The dimensions added depend on the context (the output of the rest of the brain); and context is meaning.

As sensory signal undergoes an alternation of compressions and expansions, meaningless sensory information is filtered out and meaningful semantic information is added (context).

This process is done through multiple iterations in order to allow recursivity. What is context for a region, if it contributed to the expansion, becomes content for the next one.

The human brain does not remove meaningful complexity. Rather, it changes the dimension over which complexity is expressed, simplifying what is not important and adding complexity when it is meaningful.

Whether something is meaningful, is determined by whether it contributes to taking actions which are of benefit for the organism and/or for its species. (Because the feedback to learning is always feedback which impacts the individual as a whole.)

How AIs handle complexity

In the previous sections, we saw how the human brain does not only use experience to determine which input bits are important but also which dimension of encoding are. It uses experience and learning to determine not only the dimensions over which to remove complexity but also those over which to increase it.

Conversely, because most current AI uses modules, they tend to compress the bandwidth of information exchanged between one module and the other.

Let me clarify: brain regions are not modules, for they receive input from the rest of the brain and for they do not reduce the complexity of their input, only change the dimensions through which it is expressed. The different areas of the human cortex are specialized but not modular.

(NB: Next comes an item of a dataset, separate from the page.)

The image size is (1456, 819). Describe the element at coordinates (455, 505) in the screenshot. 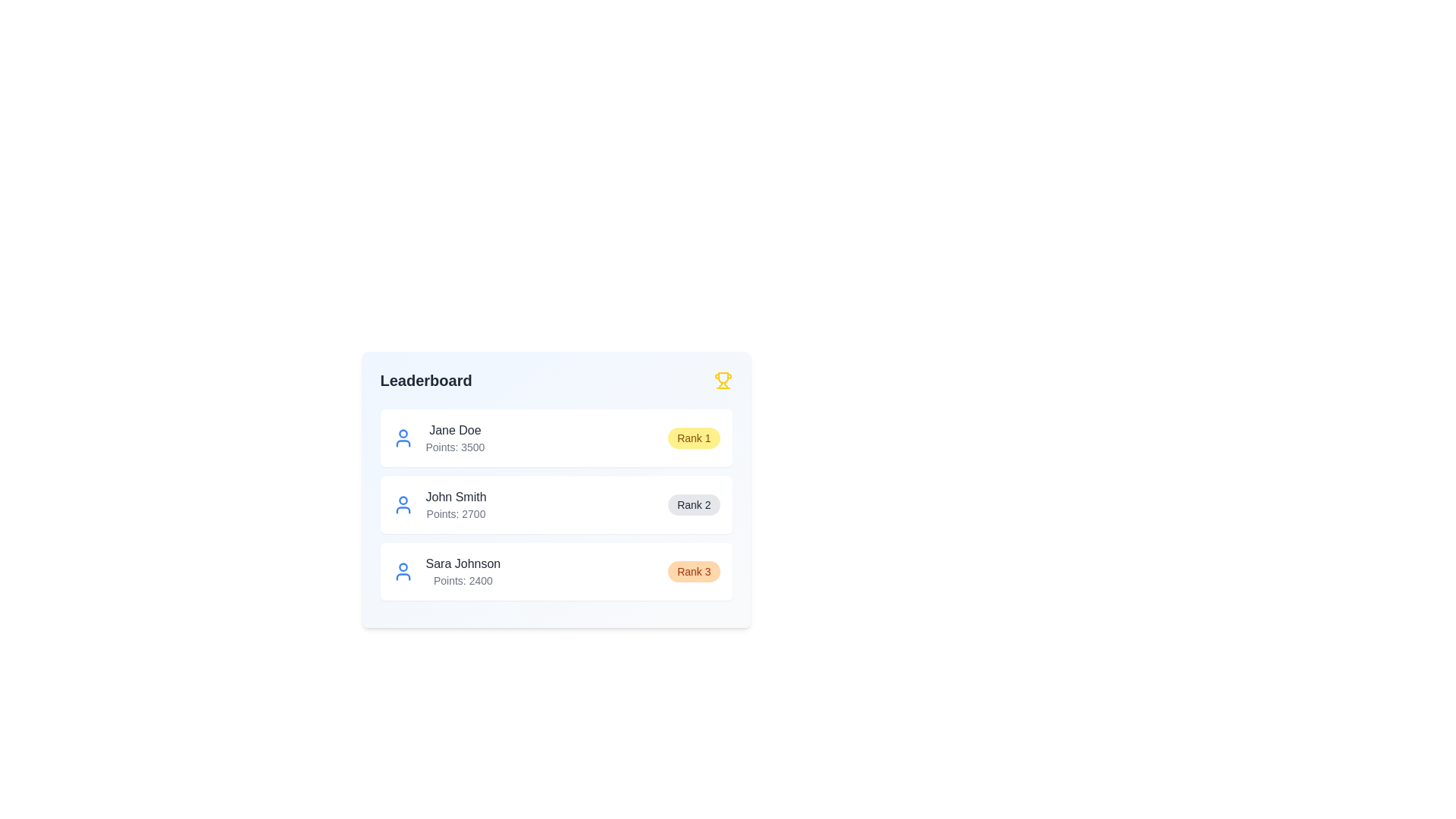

Because most current AIs tend to reduce complexity, they cannot learn complex combinations of input and context – combinations in which the output is of similar or larger meaningful* complexity than the input. They cannot properly process context. They behave, in a way, as if they suffered from low-functional autism spectrum disorder.

(*): something is meaningful if it informs behavior in a way to increase the probabilities of survival (or if it shortcuts the reward function of the organism, as in the unfortunate case of addictive substances).

In the rare cases of AIs which do not reduce meaningful complexity, if they are modular, they will add complexity over dimensions which are meaningful to them rather than to the AI system as a whole.

The fact that behavior is the output upon which humans are judged ensures, in some measure, that complexity is added upon those dimensions which lead to a more effective behavior.

When some form of modularity is added, this falls apart. When modularity is added in the form of a lack of direct consequences / lack of skin in the game, Intellectuals-Yet-Idiots emerge, creating complex theories with no improvement to the real world. When modularity is added in the form of a modular software architecture, software modules which do not improve the overall behavior of the AI system emerge.

Conclusion

If a machine will ever reach general artificial intelligence (which, by the way, I consider an existential risk), I predict that it will have the following characteristics:

No software modules (at least for its whole core software).
Nodes which do not only decrease complexity of the information arriving to them but also increase it according to information outside the feedforward input to the node (example).
An intelligence limited to the output expressed through actions over which it has some form of skin in the game. I.e., its output over which it won’t have skin in the game will be dumb.

A note: as I am committed to other projects, I did not have time to properly write and proofread this article, which was prompted by a Twitter conversation I had earlier today. I apologize for any grammatical mistakes.

June 2, 2019